Page 23 of Until Forever Falls

I rub my hands over my thighs, trying to dispel the restless energy. “I don’t know. I just—sometimes I feel like I’m too broken to be anyone’s…anything.”

The car rolls to a stop, the faint thrum of the engine fading. Aaron doesn’t get out right away. He just sits there, drumming his fingers against his knee, like he’s trying to find the right thing to say.

“I don’t think you’re broken, Dylan.” The streetlights outside cast a faint glow across his face, softening the lines of his features. “I’m not asking you to be perfect. I just want you. You get that don’t you?”

I swallow, my fingers knotting in my lap. “I do.”

“That’s all I want. I don’t want to ruin this time with you. Let’s just enjoy tonight, and when we’re back home, we can talk—if you’re ready.”

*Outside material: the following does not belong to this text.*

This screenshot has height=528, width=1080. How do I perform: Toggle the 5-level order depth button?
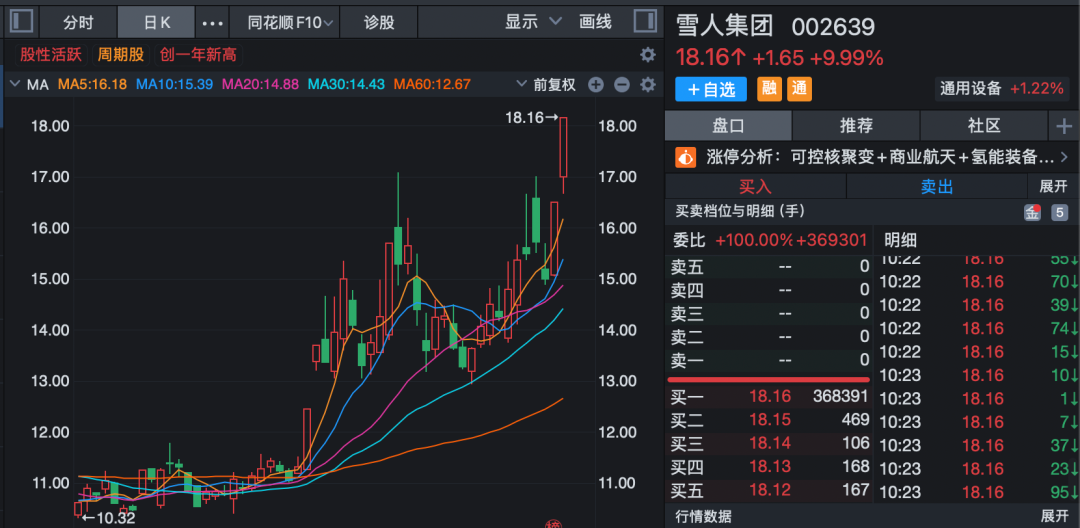[1059, 212]
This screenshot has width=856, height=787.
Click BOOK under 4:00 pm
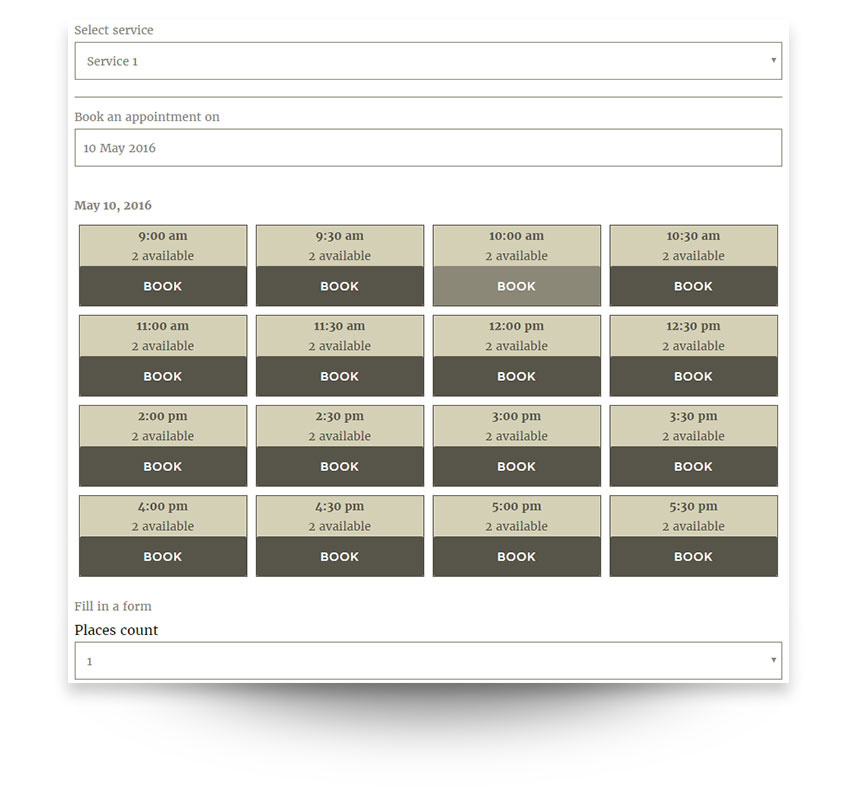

I force a smile. I want to argue. I want to tell him that it’s not that simple, that I am broken, but something in the way he says it makes me pause. Makes me reconsider.

I’m still trying to figure out if I’ll ever be ready to let him see the parts of me I’ve hidden away. The thought of going back to New York feels like a countdown, a ticking clock that will eventually hit zero. And when it does, I know the pressure will either break our fragile connection, or strengthen it. Maybe a trip to Rockport is what I need—to finally close the door on old wounds, to take the chance I’ve been avoiding and open up to Aaron.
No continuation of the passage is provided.